**Extract**

= = = =

Thu Oct 20th, 2016 at 04:32:09 PM EST
Tesla Model 3s
For those of you who have not been tuning into what has been going on in the automotive industry with respect to electric vehicles (EVs) lately, when Tesla introduced the first viable electric vehicle to the market back in 2008 to now there have been over 1.5 million electric vehicles sold world wide, and sales will probably reach over 2 million by the end of this year. Most electric vehicles sold by the major automakers to this point have had the distances that they can travel on a single charge run from 105 to around 160 kilometers. Tesla Motors, on the other hand, has had its vehicle's ranges typically set at 322 kilometers or above.
Tesla's vehicles so far have been marketed to the upscale luxury/performance market, which inadvertently is like saying its vehicles so far have been relatively expensive. Tesla introduced itself to the automobile market with it's Roadster, which sold for 99,325, and gave consumers a two seat sports car with 356 kilometers range. Tesla then introduced an electric full-sized luxury sports sedan called the Model S with a 491 kilometer range and a price tag of around 78,431 and an SUV known as the Model X with a sale price of 72,900 and a range of around 402 kilometers per charge. Despite the higher price tag of Tesla vehicles they sell in large quantities and its sales are increasing month over month. When we look at the EV market from its current renaissance that began in 2008 to now we see Tesla with vehicles having ranges of 322 kilometers and above and the major automakers producing and selling electric vehicles with ranges of 161 kilometer range or less.

= = = =

Rows from a screen grounding dataset
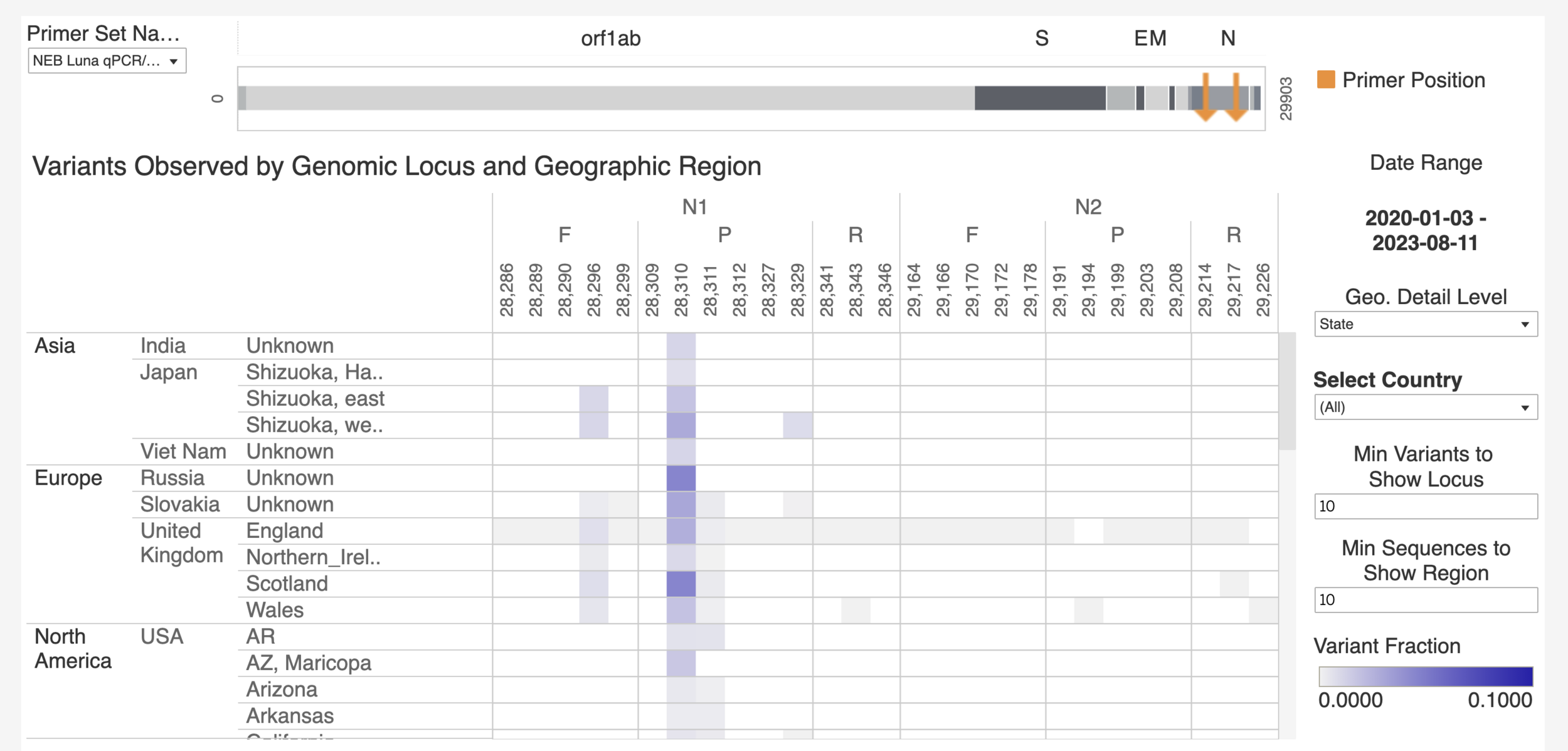The image size is (1568, 751).
Task: Click the Min Variants to Show Locus field
Action: click(1425, 506)
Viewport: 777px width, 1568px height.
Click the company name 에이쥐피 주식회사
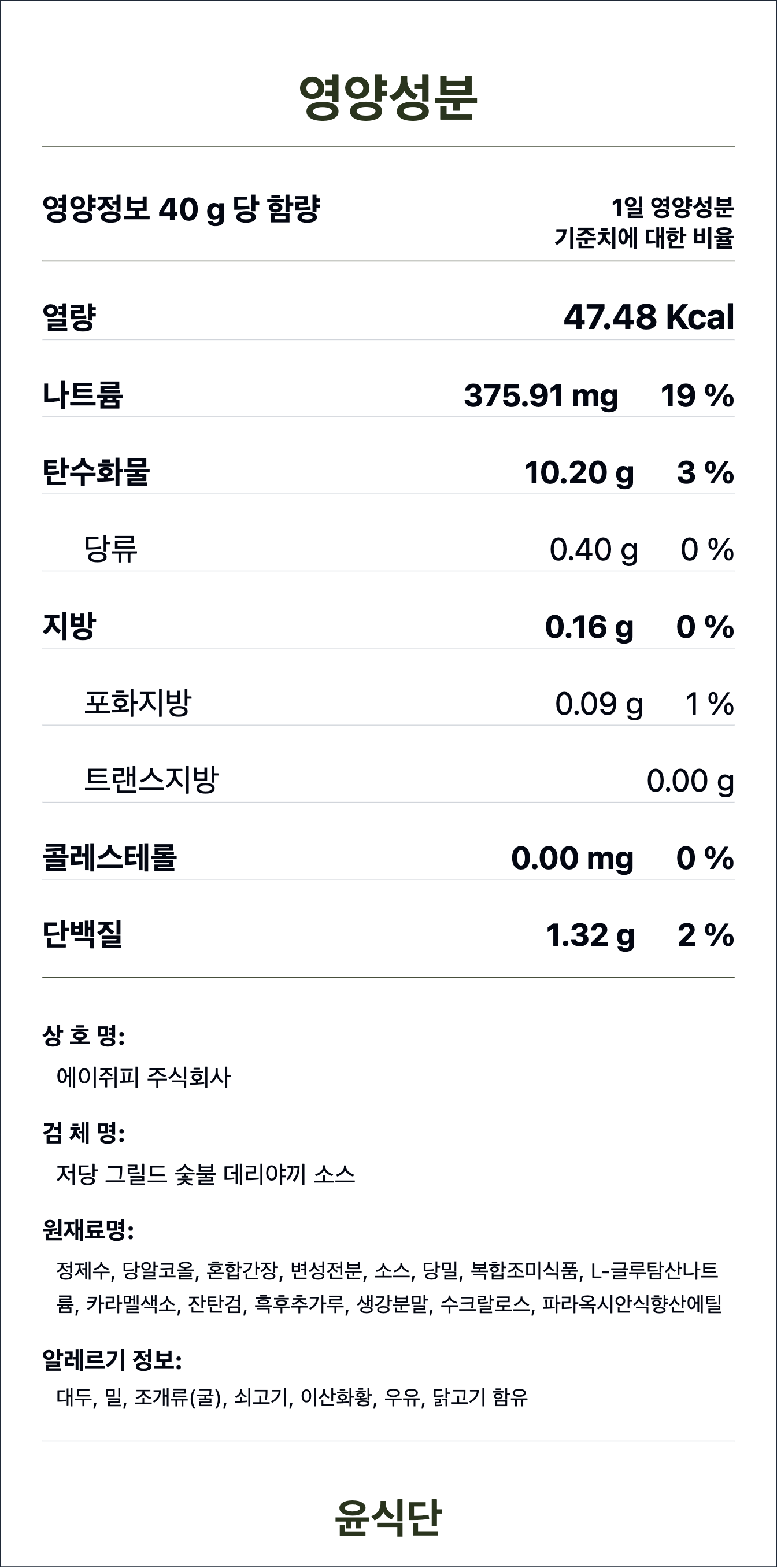[143, 1077]
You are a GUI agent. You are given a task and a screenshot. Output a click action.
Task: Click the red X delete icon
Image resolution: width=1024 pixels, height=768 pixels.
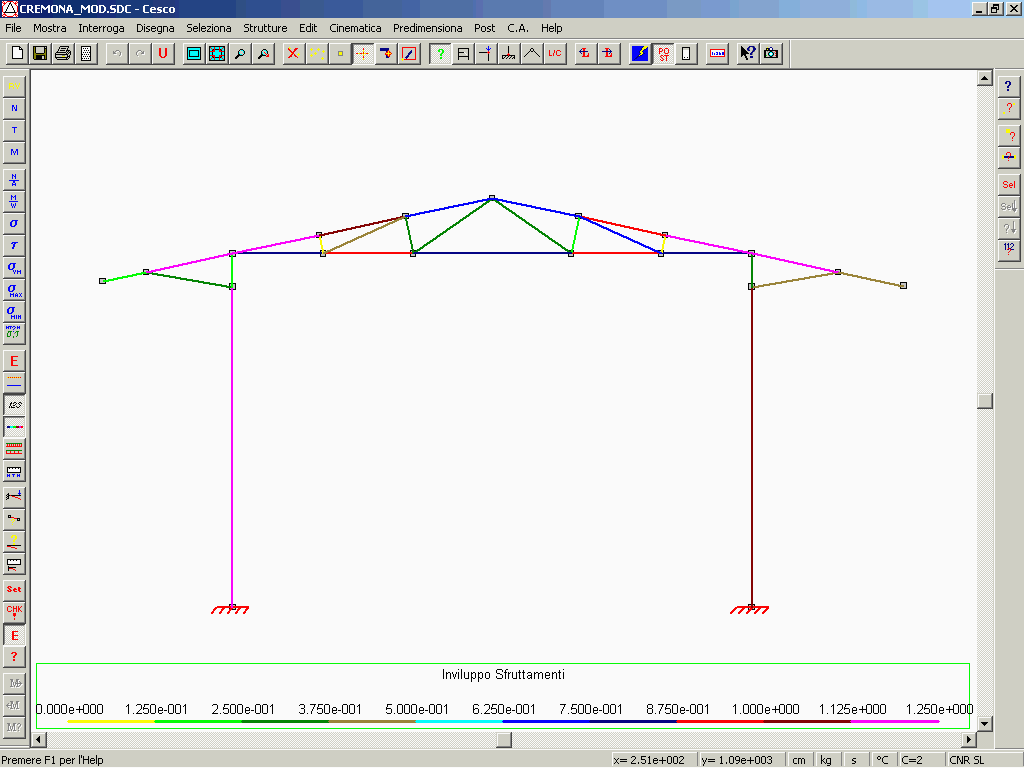(x=293, y=54)
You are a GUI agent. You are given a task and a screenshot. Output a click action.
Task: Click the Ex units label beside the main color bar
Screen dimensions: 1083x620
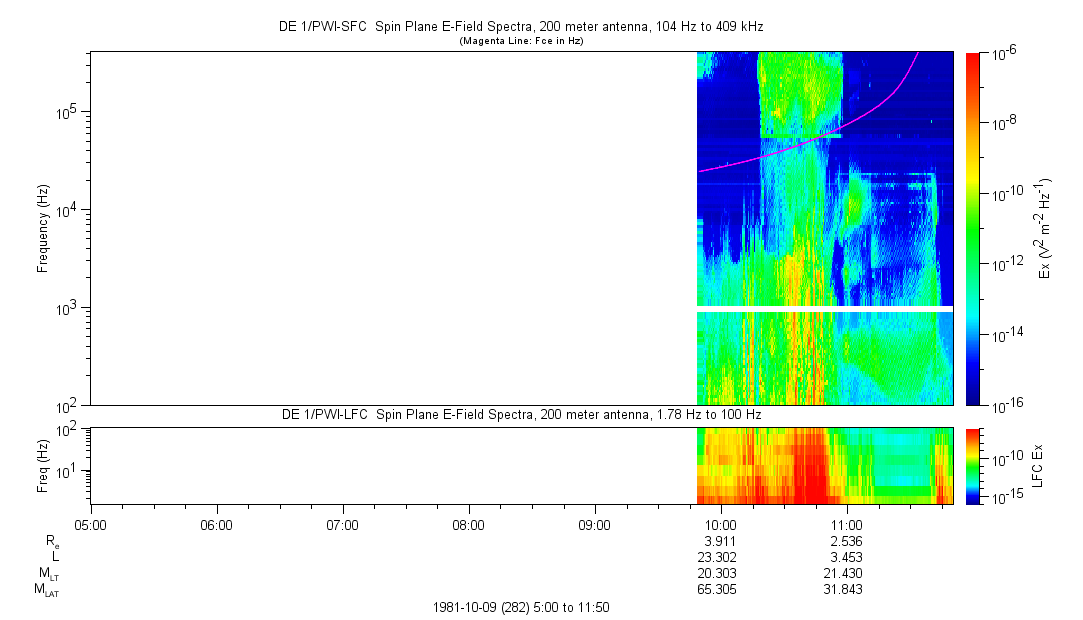point(1045,228)
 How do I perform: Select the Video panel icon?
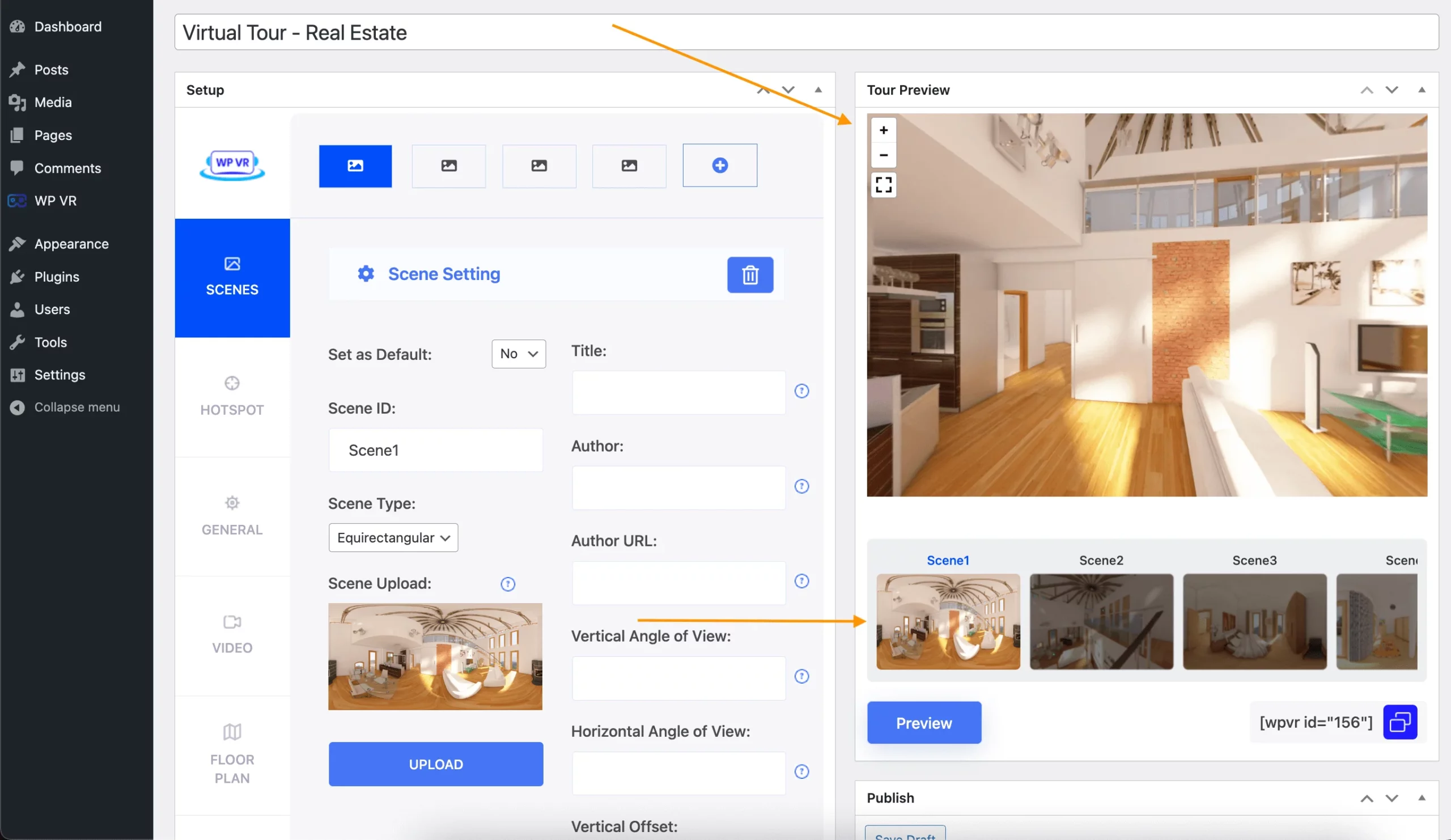coord(231,622)
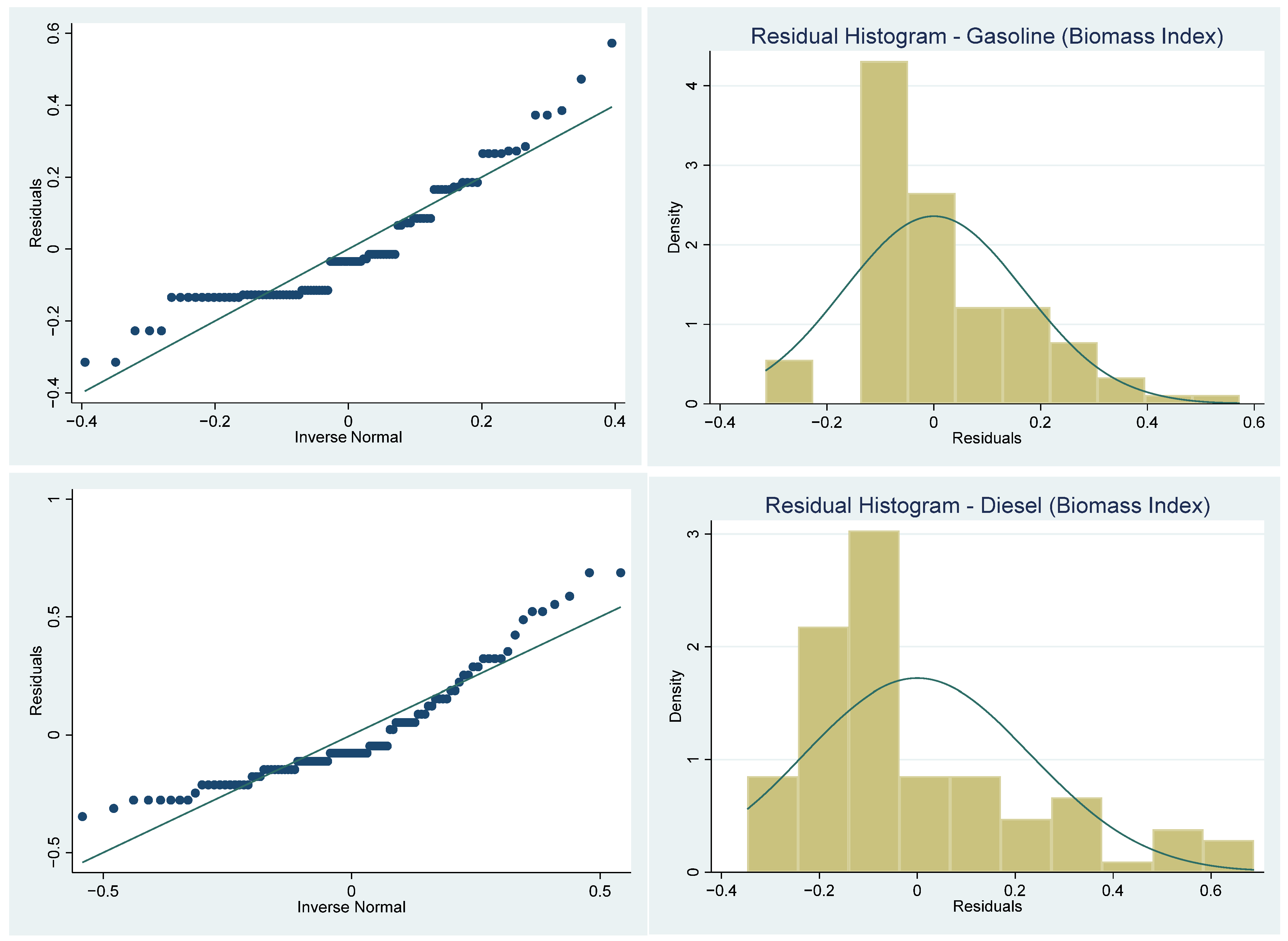Click the normal curve peak in Diesel histogram
The width and height of the screenshot is (1288, 941).
point(917,678)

= = = =

**Stated exercise 1**
Translate this sentence from the Tesla article into Spanish: "Despite the higher price tag of Tesla vehicles they sell in large quantities and its sales are increasing month over month."
**Stated exercise 2**
Convert the lines of the listing, from its first line to the line with "point(1045,228)", into a JSON list of strings with one string per line. Skip blank lines and leave out the pictures.

**Full solution 1**
A pesar del precio más alto de los vehículos de Tesla, estos se venden en grandes cantidades y sus ventas aumentan mes tras mes.

**Full solution 2**
[
  "The image size is (1568, 751).",
  "Task: Click the Min Variants to Show Locus field",
  "Action: click(1425, 506)",
  "Viewport: 777px width, 1568px height.",
  "Click the company name 에이쥐피 주식회사",
  "[143, 1077]",
  "You are a GUI agent. You are given a task and a screenshot. Output a click action.",
  "Task: Click the red X delete icon",
  "Image resolution: width=1024 pixels, height=768 pixels.",
  "(x=293, y=54)",
  "You are a GUI agent. You are given a task and a screenshot. Output a click action.",
  "Task: Click the Ex units label beside the main color bar",
  "Screen dimensions: 1083x620",
  "point(1045,228)"
]